Like dark mode on your Mac, but not in every application? The free and open source application Gray lets you opt certain apps out of the setting, so you can be dark in some applications and light in others.
Dark mode is pretty polarizing: people seem to love it or hate it. There’s room for nuance, though. Maybe you love taking notes using dark mode but prefer reading long texts on bright backdrops. Of maybe you just hate the way some applications handle dark mode. The nice thing about Gray is that you can choose which applications use which theme, even if the applications in questions don’t otherwise give you that choice.

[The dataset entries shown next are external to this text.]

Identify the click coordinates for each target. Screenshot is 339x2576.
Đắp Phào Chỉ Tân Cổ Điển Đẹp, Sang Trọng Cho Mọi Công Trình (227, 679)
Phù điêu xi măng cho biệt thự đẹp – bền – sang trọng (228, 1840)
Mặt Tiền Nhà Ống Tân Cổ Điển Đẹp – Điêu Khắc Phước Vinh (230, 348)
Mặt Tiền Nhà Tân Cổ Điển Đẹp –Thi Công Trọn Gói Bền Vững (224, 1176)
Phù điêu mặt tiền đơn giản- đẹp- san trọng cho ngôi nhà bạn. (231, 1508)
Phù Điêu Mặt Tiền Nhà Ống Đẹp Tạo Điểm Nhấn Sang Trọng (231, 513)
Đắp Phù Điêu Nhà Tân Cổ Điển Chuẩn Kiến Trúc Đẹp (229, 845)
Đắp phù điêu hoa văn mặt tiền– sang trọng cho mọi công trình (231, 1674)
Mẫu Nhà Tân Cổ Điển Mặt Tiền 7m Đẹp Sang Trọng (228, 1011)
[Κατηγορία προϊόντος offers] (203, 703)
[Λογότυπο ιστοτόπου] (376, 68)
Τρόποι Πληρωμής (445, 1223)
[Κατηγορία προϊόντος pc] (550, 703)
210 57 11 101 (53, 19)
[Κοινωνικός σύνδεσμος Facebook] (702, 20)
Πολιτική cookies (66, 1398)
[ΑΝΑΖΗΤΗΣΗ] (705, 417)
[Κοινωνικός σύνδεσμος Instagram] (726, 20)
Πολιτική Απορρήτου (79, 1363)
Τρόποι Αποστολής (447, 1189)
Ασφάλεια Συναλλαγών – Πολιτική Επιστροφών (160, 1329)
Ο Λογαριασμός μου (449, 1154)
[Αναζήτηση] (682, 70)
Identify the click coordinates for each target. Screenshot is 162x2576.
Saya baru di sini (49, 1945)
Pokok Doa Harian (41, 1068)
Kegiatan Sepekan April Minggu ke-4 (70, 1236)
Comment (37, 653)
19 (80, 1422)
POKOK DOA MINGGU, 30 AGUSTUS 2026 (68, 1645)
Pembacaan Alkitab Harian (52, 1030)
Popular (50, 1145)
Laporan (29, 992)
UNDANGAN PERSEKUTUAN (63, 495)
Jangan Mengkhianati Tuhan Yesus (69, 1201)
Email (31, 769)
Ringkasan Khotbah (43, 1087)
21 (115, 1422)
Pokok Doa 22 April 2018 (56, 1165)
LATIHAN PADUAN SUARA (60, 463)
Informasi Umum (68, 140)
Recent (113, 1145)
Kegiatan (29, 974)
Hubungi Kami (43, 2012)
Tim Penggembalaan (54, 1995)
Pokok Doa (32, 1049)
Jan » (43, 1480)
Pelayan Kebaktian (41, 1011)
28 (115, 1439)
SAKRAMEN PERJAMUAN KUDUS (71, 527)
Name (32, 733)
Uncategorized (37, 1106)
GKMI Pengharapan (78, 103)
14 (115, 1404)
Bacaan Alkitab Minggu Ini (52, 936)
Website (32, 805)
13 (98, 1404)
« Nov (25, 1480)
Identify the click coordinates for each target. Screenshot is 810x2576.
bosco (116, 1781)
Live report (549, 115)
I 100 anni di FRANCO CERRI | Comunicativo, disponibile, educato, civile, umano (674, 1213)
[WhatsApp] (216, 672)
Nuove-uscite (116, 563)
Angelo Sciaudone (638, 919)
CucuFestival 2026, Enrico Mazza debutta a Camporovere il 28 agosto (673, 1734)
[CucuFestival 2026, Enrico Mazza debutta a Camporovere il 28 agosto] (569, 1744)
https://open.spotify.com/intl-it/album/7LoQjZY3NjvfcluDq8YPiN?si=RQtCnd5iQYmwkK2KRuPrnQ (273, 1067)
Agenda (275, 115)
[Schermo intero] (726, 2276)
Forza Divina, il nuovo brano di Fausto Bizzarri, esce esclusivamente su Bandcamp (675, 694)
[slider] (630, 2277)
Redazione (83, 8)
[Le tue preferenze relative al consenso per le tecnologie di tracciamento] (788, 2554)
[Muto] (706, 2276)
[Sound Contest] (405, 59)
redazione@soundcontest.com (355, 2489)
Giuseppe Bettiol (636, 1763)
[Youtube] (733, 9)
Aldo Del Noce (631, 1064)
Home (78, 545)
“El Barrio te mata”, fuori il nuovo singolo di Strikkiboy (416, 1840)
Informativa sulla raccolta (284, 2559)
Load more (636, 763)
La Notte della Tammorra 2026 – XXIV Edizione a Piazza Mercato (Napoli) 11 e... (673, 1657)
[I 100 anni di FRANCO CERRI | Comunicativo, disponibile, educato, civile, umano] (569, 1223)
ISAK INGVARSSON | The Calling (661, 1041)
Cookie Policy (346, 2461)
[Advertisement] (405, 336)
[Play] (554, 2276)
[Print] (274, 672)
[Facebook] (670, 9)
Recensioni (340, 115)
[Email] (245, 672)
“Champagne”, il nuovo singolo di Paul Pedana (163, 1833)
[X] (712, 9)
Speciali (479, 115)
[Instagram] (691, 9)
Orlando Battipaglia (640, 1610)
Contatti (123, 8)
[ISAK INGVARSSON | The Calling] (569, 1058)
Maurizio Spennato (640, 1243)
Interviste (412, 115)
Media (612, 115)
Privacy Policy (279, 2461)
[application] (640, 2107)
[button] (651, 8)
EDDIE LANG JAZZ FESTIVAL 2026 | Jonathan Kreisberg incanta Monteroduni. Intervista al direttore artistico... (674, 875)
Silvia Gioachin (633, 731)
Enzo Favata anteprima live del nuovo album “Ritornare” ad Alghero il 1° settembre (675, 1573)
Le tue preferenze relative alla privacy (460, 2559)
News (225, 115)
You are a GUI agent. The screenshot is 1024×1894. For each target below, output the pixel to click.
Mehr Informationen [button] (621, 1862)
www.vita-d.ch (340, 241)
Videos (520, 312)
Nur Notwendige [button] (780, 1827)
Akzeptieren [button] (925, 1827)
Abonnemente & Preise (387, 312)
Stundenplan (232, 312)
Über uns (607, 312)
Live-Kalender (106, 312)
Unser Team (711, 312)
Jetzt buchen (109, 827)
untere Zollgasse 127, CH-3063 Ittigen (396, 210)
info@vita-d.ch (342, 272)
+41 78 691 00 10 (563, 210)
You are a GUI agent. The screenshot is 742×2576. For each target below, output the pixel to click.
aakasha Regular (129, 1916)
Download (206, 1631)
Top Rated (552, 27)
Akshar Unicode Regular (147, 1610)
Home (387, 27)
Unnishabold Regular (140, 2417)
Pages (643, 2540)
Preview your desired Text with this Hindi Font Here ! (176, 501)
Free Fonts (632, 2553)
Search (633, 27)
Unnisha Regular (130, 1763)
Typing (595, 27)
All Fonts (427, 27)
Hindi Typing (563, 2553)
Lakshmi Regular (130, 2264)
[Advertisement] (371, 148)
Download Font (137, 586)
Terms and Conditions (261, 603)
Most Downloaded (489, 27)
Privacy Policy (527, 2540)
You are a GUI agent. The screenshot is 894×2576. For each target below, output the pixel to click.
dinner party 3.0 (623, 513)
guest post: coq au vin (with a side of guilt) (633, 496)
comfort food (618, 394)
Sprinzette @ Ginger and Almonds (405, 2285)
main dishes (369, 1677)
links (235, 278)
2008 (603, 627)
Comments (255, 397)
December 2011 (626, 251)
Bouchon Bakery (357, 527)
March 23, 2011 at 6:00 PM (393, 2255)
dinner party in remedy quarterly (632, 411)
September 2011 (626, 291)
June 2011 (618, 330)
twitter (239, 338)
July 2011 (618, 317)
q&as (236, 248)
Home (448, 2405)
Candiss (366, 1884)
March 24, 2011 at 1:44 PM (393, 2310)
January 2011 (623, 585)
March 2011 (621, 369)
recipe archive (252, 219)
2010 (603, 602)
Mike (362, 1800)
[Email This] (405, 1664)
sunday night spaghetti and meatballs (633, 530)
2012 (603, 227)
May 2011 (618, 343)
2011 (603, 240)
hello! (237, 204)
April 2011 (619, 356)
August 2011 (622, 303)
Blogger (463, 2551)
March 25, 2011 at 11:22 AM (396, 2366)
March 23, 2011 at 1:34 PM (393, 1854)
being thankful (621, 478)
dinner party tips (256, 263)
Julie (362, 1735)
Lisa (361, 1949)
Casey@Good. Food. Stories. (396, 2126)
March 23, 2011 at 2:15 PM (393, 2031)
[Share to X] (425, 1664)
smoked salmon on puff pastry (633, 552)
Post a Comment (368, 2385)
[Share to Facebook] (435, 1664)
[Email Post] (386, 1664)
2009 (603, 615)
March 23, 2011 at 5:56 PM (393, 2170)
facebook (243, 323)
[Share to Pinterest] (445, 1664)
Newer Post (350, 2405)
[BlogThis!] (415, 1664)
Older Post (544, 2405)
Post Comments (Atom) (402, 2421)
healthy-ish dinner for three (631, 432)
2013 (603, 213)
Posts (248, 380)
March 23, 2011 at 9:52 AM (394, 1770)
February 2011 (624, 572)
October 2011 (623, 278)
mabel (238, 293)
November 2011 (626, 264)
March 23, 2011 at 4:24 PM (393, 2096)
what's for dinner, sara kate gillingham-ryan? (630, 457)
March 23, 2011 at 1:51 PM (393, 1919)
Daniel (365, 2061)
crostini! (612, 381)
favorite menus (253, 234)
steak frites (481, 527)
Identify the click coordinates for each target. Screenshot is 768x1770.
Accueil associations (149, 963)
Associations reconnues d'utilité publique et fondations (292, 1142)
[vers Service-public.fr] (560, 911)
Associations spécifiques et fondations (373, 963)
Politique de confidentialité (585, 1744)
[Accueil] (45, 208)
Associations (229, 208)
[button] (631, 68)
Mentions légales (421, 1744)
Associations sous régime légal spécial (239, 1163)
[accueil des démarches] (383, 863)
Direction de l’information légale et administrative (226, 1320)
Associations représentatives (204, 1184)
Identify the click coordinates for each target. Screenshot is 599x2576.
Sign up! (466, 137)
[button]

You can download Gray from Github. To get started, make sure that dark mode is turned on. To so so, open System Settings, head to Appearance, then make sure the Dark option is selected. Now open Gray. Click any application and you can set it to force light mode.
Credit: Justin Pot
Note that your application will need to be restarted in order for the setting to apply. Gray does this automatically, so make sure there’s no unsaved data in any windows before you start configuring everything. Any application you click will restart and open in light mode.
Note that you can’t do this the other way around—that is, you can’t start in light mode and choose certain applications to launch in dark mode. That has to do with the way Gray works—it adds a system configuration that forces light mode. The upside of this: you don’t need to keep Gray running, or even installed, for the setting to keep working after you configure things the way you like.